Court Opinion

ID: 5437106
Source: CourtListenerOpinion
Date Created: 2022-01-08 17:56:00.508882+00
Date Added: 2024-06-11T08:31:52.830756
License: Public Domain

Wallace, J.,
delivered the opinion of the Court:
The record here contains a complaint demanding certain premises against several defendants (among whom is Charles Shore); an answer of Holladay, defending the action “in the name of said Shore," as his landlord, and denying the title of the plaintiffs, and averring that Holladay is himself the owner in fee of the premises, and that Shore is his tenant. It does not appear that the issues joined upon the pleadings in these respects have ever been disposed of in any way.
Another portion of the answer, as filed, is a cross bill, in which equitable relief is claimed against the plaintiff below, on the ground that a certain judgment of the District Court of Alameda County, through which the plaintiffs claimed their title to the premises in controversy, was rendered “out of malicious and vindictive feelings, entertained ” by the then Judge of that Court, concluding with a prayer-that the judgment be decreed null and void, and the Sheriff’s deed made thereunder be cancelled.
To that portion of the answer which constitutes the cross bill, the plaintiff demurred; and on April 11, 1868, an order *146was entered sustaining the demurrer, and on May 13, 1869, it was, pursuant to the order of April 11th, adjudged, that so much of the answer as contained the cross bill be dismissed. This appeal is taken from the proceeding of May 13th.
It is evident that Holladay cannot be considered as an intervenor in this action within the provisions of the statute regulating interventions. He filed no petition or complaint, which was served upon the plaintiffs in the action, to be answered by them as if it were an original complaint.

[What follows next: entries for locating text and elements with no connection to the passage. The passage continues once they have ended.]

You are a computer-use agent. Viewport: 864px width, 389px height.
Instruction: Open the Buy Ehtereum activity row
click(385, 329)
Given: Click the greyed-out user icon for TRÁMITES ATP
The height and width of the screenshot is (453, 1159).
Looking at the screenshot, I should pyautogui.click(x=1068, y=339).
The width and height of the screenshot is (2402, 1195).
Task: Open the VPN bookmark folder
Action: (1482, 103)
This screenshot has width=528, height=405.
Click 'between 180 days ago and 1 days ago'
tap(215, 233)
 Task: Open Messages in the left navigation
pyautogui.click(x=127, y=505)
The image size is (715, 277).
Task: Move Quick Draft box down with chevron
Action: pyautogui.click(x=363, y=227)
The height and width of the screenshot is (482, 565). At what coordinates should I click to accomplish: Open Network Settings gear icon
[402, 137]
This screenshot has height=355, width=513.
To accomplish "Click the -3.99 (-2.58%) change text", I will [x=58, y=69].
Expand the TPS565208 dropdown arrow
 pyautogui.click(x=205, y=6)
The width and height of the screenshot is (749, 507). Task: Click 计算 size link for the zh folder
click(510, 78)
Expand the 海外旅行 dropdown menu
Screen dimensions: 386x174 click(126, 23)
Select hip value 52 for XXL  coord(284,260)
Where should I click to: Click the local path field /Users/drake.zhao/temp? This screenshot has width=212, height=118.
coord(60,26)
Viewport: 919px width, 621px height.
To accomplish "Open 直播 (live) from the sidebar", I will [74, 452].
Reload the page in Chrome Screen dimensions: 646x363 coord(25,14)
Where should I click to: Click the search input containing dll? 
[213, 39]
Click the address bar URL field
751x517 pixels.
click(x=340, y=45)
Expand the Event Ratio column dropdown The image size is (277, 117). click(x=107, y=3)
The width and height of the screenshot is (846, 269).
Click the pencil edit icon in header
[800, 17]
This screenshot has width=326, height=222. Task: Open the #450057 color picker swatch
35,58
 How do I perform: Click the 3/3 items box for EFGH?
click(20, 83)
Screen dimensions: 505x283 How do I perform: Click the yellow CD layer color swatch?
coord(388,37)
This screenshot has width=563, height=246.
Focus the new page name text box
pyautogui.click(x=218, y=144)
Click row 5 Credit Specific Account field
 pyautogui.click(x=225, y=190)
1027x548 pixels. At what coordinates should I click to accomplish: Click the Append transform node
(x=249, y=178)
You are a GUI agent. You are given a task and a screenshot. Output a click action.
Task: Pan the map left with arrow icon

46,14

He has no other status in the case than has his alleged tenant, the defendant Shore, in whose “name” the answer containing the cross bill was filed. The answer was entirely the pleading of defendant Shore, and not of Holladay. From an order sustaining a demurrer to a portion or the whole of an answer, or dismissing it in whole or in part, no appeal can be taken.directly to this Court; the only method of review of such proceedings here is through an appeal from the final judgment thereafter entered in the action itself, if such judgment be unfavorable.
The appeal must be dismissed, and it is so ordered.